RNA-seq#
What is RNA Sequencing (RNA-seq)?#
RNA sequencing (RNA-seq) is a high-throughput sequencing technology that allows scientists to map and quantify the transcriptome - essentially studying RNA molecules within cells. The transcriptome, or the RNA space, is comprised of messenger RNA (mRNA) and other non-coding RNAs (ncRNAs).
Central Dogma of Molecular Biology: DNA → RNA → Protein
While all RNAs are transcribed from RNA, only the mRNAs are further translated into protein, hence they are oftend referred to as the "messengers" that carries instructions from DNA to create proteins, or the functional units within the cells. ncRNAs have several roles relating to the regulation of gene expression and other cellular activities. By sequencing RNA, we get a snapshot of the transcriptome, including active genes, allowing us to understand how cells function and respond to different conditions.
Purpose of RNA-seq in Bioinformatics/Transcriptomics#
Bioinformatics is the use of computational approaches to study biology, and transcriptomics focuses on studying RNA. Some purposes of RNA-seq in bioinformatic analysis include:
1. Gene expression and activity
Identifies the genes actively transcribed into mRNA in a given condition or cell type, giving an indication of which genes are "switched on". By quantifying the abundance of mRNA molecules, we can measure the activity levels of specific genes. RNA-Seq also allowed for examining post-transcriptional modifications such as alternative splicing, where RNA segments are rearranged or removed, influencing the diversity of proteins produced.
2. ncRNA expression and activity
Beyond mRNAs, several ncRNAs are of interest for cancer research. RNA-Seq also profiles the expression levels of these transcripts such that similar analyses can be performed as with mRNA.
3. Differential RNA Expression
Differential expression analysis can identify differences in RNA expression between different conditions (e.g. healthy vs diseased states, before and after treatment, etc).
4. Biomarker Analysis
RNA transcript expression can be associted with the response to different drugs, hence are often used as input features to identify biomarkers for cancer treatment.
5. Subtype Identification
Patterns of RNA transcript expression can be used to identify distinct clusters or subgroups within a given population. This approach is often used to identify cancer subtypes.
6. Functional Enrichment
Using databases such as Gene Ontology (GO), KEGG, Reactome, mSigDB, etc, sets of RNA transcripts (e.g. from differential expression analysis) can be linked to downstream effects on biological processes, signaling pathways, and overallc cellular function.
How is RNA-seq Data Obtained?#
Here’s a simplified process:
- RNA extraction: Scientists first isolate and collect RNA from cells or tissue samples.

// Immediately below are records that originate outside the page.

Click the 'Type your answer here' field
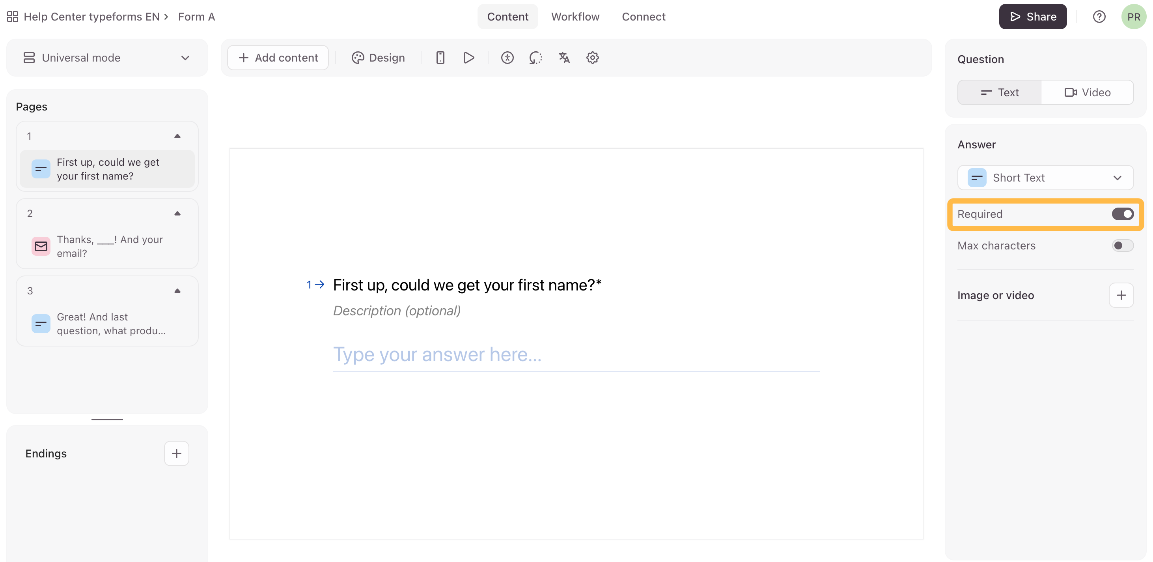Image resolution: width=1153 pixels, height=562 pixels. click(x=576, y=355)
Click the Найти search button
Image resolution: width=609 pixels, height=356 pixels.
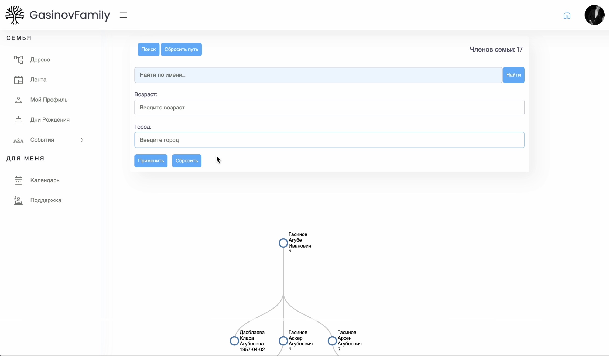(513, 75)
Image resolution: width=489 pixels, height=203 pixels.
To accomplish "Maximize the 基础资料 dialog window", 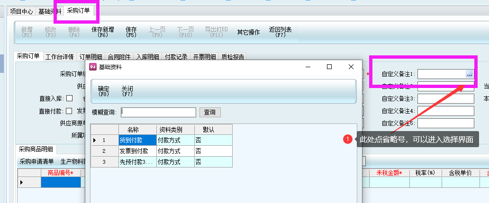I will click(329, 67).
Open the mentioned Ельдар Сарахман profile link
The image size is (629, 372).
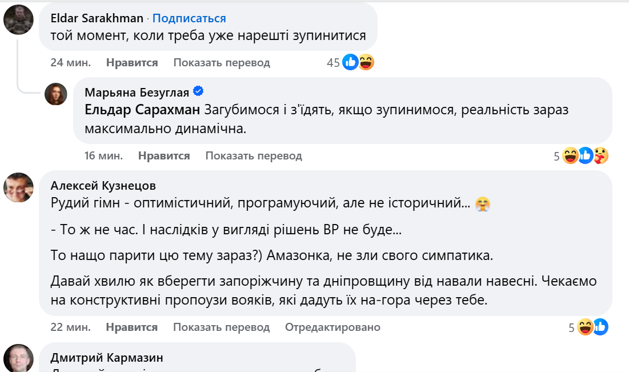click(142, 110)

- Synthesize cDNA: Due to the fragile nature of RNA, these transcripts are converted into complementary DNA (cDNA), which is more stable.
- Fragmentation: The cDNA is broken into smaller fragments that enable them to be sequenced.
- Sequencing of Fragments: Machines called sequencers read the fragments and identify the order of RNA nucleotides (A, U, G, C).
- Alignment: Sequenced fragments are aligned to a reference genome or transcriptome to get position-based mapping information, such as mapping mRNA transcripts to their respective genes.
- Quantification: With aligned fragments, transcript expression can be quantified.
How is RNA-seq Different from DNA Sequencing?#
Feature | DNA Sequencing | RNA Sequencing |
---|---|---|
What is studied? | DNA, the cell’s blueprint. | RNA, transcribed from DNA. |
Purpose | Understand the structure of genes, mutations, and inheritance. | Study gene and transcript activity |
Stable or Changing? | DNA is mostly stable and the same in all cells. | RNA levels vary depending on the cell’s activity. |
Building Blocks | A, T, G, C (Adenine, Thymine, Guanine, Cytosine). | A, U, G, C (Uracil replaces Thymine in RNA). |
Output | The sequence of an organism's entire genome (WGS) or specific parts (WES). | A snapshot of all active RNA molecules. |
Summary#
RNA-seq fits into the Central Dogma by focusing on RNA, the "middle step" between DNA and proteins. It provides a dynamic snapshot of gene and transcript activity, offering crucial insights into how cells work, respond to the environment, and contribute to diseases. By analyzing RNA, scientists can better understand the processes that sustain life and develop treatments for various conditions.